Hebrews 12:1-2 Therefore, since we are surrounded by so great a cloud of witnesses, let us also lay aside every weight, and sin which clings so closely, and let us run with endurance the race that is set before us, looking to Jesus, the founder and perfecter of our faith, who for the joy that was set before him endured the cross, despising the shame, and is seated at the right hand of the throne of God.
Philippians 3:8-9 Indeed, I count everything as loss because of the surpassing worth of knowing Christ Jesus my Lord. For his sake I have suffered the loss of all things and count them as rubbish, in order that I may gain Christ and be found in him, not having a righteousness of my own that comes from the law, but that which comes through faith in Christ, the righteousness from God that depends on faith
1 Corinthians 1:30-31And because of him you are in Christ Jesus, who became to us wisdom from God, righteousness and sanctification and redemption, so that, as it is written, Let the one who boasts, boast in the Lord.
1 Corinthians 2:2 For I decided to know nothing among you except Jesus Christ and him crucified.
Philippians 1:21 For to me to live is Christ, and to die is gain.
Yes, that is the legend. Her heart refused to burn. In those days, they always cleaned up after an execution to avoid the relics that might survive.
Verily I say you have your reward.
Normal people have a sense of beauty and ritual. Fear of dead bodies is silly.
Catholic-haters just gotta hate. Not much you can do about it. I try to imagine a world where art is cursed at and reviled. I would die...
Death is satanic? Where do you people come up with this jive?
Nice twist on words!
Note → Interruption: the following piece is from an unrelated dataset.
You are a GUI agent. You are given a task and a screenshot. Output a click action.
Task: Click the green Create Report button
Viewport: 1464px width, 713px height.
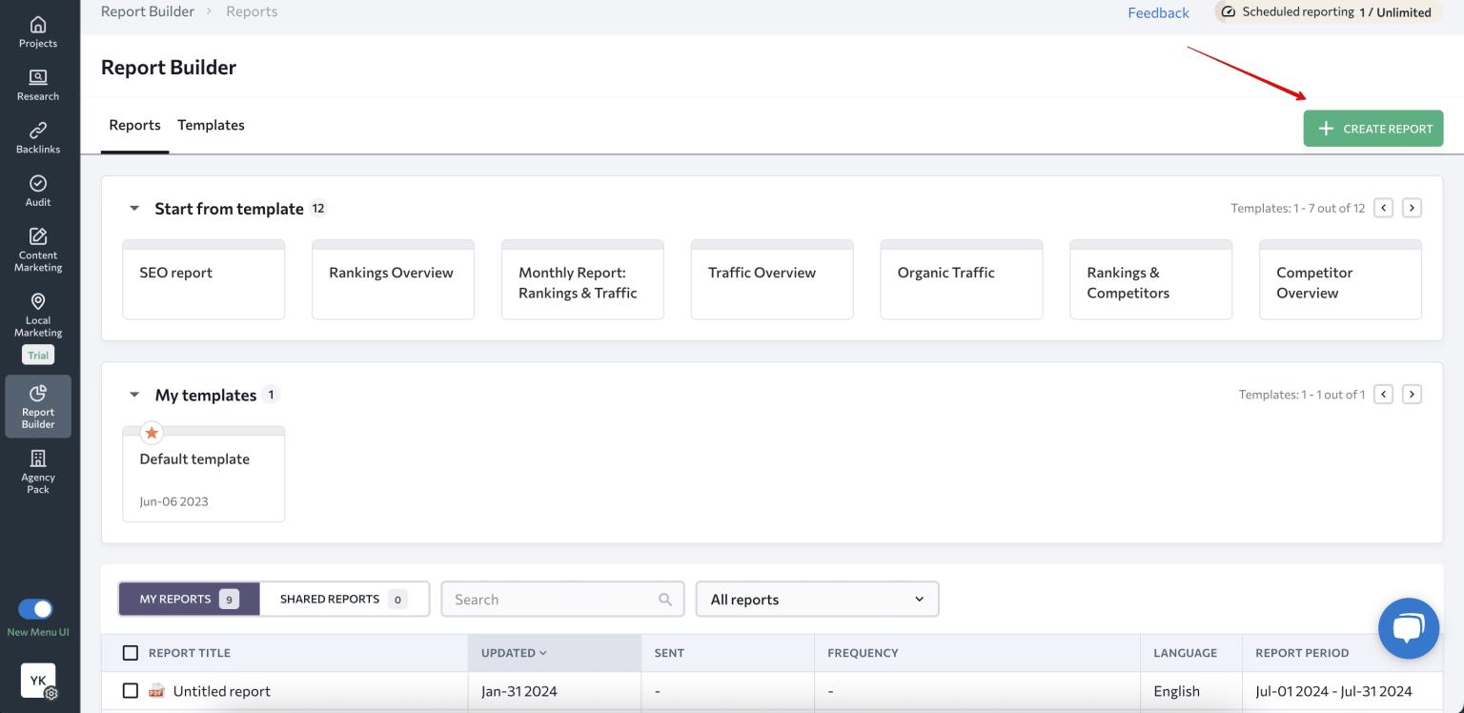tap(1373, 128)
It's the veneration of ancestors and worship of relics that is Satanic.
It’s proscribed for Catholics to get tattoos - we get that from the Jews who are also proscribed.
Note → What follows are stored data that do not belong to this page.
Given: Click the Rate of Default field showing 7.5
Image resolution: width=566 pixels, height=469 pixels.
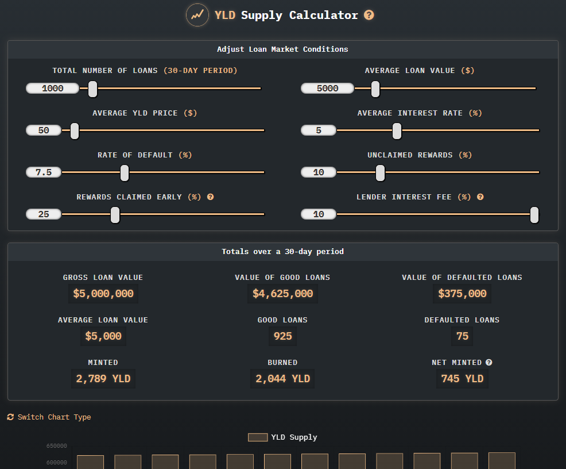Looking at the screenshot, I should 44,172.
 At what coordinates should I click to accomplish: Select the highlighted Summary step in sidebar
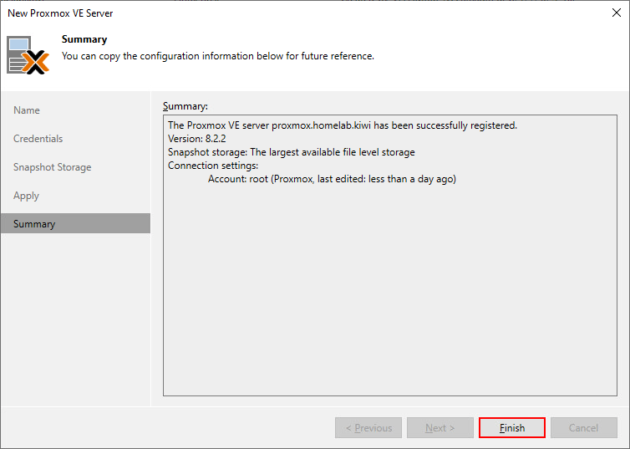(x=34, y=224)
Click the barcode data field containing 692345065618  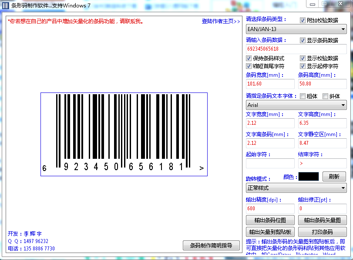(x=296, y=49)
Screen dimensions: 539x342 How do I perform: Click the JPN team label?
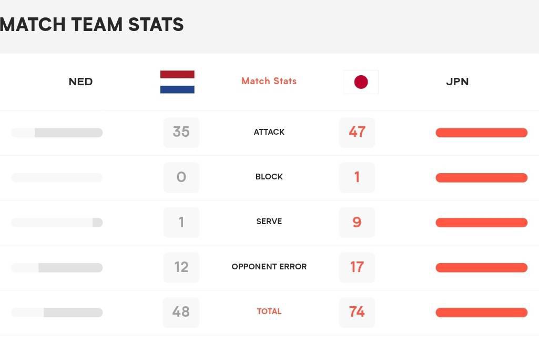pyautogui.click(x=457, y=82)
There’s nothing beautiful about a half decayed and rotten corpse and there’s nothing beautiful about the ritual of desecrating it.
It’s Satanic, plain and simple.
I can see, though that it will do no good to try to convince you that we do not fear death simply because normal people are repulsed by the macabre obsession with dead bodies that some people have.
Then why do the prots keep bringing it up?
.
Stop blaming God for man’s sins.
.
Just because you don’t understand it, doesn’t make it satanic.
I had been unchurched for almost 20 years when i returned to me hometown haunts in early ‘95.
I aghast when they promoted an ash wednesday service, mostly because in our neighborhood, lacking indians, we had had always played cowboys and catholics as kids.
I jumped the preacher and asked him what’s up. He told me that somtime in ‘70s the vatican called for a world ecumenical conference aiming to find more common areas for worship between catholics and protestants. A bunch were invited but IIRC only about 6 or 8 attended.
Ash Wednesdsy was approved as optional but noy mandatory for protestants Many have followed suit since.
I belong to Evangelical Covenant Church and indeed they are, not that I'm attenmding
Beauty is not a sin, neglecting God given talents is.
I can point to the OPPOSITE!
Another Catholic that does not believe the very words of Jesus.
Mark 16:14-19
14 At length he appeared to the eleven as they were at table: and he upbraided them with their incredulity and hardness of heart, because they did not believe them who had seen him after he was risen again.
15 And he said to them: Go ye into the whole world, and preach the gospel to every creature.
16 He that believeth and is baptized, shall be saved: but he that believeth not shall be condemned.
17 And these signs shall follow them that believe: In my name they shall cast out devils: they shall speak with new tongues.
18 They shall take up serpents; and if they shall drink any deadly thing, it shall not hurt them: they shall lay their hands upon the sick, and they shall recover.
19 And the Lord Jesus, after he had spoken to them, was taken up into heaven, and sitteth on the right hand of God.